Tantangan @KampusFiksi: MINE



MINE
 “Bagaimana Wita, apa kau masih menganggap pistolku ini pistol mainan?” aku mengarahkan pistolku ke arah wanita yang berdiri dibawah sebuah pohon. Ia tampak gemetar saat pistolku menyentuh kulit wajahnya yang putih.
“Tenang saja, aku tidak akan membunuhmu. Aku hanya ingin memilikimu selamanya.” Aku meletakkan tanganku dipohon yang disandari wanita itu untuk menopang tubuhku. Ku cium bibir merah wanita itu.
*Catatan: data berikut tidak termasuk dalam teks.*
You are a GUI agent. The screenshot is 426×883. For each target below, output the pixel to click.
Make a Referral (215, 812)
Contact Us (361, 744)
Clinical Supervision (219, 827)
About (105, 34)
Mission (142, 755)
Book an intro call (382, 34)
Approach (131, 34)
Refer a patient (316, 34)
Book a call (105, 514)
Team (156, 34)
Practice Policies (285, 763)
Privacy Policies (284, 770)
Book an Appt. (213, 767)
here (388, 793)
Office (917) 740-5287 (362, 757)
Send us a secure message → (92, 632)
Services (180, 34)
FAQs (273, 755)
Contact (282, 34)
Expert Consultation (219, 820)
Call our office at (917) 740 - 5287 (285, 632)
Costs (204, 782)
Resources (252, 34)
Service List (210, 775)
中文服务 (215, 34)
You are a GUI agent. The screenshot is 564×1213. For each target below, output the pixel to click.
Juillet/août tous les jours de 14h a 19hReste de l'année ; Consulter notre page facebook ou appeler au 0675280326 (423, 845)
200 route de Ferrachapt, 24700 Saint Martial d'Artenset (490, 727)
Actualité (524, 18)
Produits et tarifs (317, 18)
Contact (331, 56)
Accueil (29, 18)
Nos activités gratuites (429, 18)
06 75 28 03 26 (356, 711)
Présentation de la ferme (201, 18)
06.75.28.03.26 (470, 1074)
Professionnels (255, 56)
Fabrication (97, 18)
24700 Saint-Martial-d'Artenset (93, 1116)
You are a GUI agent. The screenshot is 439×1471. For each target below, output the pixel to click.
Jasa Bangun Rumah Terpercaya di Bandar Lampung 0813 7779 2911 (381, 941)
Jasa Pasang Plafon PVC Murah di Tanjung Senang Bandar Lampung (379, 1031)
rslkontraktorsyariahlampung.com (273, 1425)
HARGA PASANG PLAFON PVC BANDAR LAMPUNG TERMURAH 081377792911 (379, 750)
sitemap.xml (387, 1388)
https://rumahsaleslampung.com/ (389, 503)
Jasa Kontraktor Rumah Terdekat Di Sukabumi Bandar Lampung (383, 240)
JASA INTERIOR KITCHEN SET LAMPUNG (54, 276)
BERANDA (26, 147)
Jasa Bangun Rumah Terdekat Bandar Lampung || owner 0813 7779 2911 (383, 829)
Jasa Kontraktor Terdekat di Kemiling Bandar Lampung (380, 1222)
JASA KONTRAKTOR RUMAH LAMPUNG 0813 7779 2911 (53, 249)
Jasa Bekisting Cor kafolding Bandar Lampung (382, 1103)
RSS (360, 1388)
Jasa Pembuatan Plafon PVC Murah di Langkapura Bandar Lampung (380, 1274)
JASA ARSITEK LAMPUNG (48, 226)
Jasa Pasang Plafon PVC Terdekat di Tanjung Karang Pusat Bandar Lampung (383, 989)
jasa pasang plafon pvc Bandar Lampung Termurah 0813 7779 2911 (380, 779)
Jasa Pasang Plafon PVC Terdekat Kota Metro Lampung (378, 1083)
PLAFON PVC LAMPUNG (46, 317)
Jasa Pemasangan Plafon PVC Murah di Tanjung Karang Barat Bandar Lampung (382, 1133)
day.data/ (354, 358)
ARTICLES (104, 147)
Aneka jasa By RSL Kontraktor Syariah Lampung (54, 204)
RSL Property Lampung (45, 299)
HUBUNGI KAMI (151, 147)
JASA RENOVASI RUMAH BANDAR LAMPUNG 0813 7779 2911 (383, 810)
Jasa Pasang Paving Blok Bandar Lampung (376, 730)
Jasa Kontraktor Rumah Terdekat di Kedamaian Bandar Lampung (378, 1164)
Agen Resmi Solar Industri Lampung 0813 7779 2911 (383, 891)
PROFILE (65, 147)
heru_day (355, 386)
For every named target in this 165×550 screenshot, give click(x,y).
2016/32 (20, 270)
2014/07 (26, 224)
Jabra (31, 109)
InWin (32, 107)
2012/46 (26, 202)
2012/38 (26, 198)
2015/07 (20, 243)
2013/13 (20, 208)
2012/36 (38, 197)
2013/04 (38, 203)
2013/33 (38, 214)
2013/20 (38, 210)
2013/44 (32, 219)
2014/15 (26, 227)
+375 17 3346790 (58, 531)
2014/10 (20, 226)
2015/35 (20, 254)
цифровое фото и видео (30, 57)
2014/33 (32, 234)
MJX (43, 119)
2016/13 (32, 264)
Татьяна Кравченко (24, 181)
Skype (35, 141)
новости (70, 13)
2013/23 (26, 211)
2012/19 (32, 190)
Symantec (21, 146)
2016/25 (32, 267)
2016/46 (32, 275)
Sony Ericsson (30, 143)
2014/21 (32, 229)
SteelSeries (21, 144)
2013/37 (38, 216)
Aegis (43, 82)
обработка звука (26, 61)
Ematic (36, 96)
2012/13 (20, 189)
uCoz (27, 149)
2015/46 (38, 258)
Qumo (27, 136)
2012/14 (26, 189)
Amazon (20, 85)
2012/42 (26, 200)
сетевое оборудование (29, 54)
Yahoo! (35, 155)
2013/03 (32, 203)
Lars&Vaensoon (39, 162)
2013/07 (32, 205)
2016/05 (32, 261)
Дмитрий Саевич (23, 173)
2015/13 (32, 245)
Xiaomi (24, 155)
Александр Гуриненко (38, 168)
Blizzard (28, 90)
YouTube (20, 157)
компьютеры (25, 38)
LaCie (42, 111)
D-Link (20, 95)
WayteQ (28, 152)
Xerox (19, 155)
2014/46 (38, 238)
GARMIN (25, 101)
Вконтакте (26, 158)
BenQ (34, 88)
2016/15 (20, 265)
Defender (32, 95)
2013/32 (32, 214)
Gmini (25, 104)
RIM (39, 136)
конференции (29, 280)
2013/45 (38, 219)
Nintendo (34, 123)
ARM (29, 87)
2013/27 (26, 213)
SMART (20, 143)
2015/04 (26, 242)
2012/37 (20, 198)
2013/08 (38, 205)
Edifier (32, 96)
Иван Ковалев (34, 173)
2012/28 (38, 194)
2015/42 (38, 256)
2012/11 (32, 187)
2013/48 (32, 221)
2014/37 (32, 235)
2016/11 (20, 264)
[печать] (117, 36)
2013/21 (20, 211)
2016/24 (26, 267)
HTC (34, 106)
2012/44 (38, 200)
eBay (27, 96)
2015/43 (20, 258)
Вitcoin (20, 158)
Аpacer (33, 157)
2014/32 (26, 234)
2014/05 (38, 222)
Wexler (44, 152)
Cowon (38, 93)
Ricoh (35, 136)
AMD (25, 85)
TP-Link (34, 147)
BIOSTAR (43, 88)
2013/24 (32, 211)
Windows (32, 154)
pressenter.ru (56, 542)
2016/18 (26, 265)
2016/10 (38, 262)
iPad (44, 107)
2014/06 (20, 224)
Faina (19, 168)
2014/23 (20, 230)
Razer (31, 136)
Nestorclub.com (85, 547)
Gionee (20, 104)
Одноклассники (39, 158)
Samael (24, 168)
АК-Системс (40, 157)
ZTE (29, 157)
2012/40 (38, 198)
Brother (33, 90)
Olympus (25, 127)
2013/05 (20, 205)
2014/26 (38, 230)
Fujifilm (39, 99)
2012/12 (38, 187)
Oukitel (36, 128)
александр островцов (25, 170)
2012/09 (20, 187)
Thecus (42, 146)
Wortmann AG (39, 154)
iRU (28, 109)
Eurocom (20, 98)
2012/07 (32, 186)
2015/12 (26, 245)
Tentu saja ia menolak ciuman lelaki gila sepertiku.
“Plaakkk…” sebuah tamparan mendarat diwajahku. Aku tertawa kecil dan membiarkannya menghindariku. Aku berbalik ke arah Wita, kulihat nafasnya yang tersengal dan tubuhnya yang gemetar membuatku semakin menikmati permainan ini. 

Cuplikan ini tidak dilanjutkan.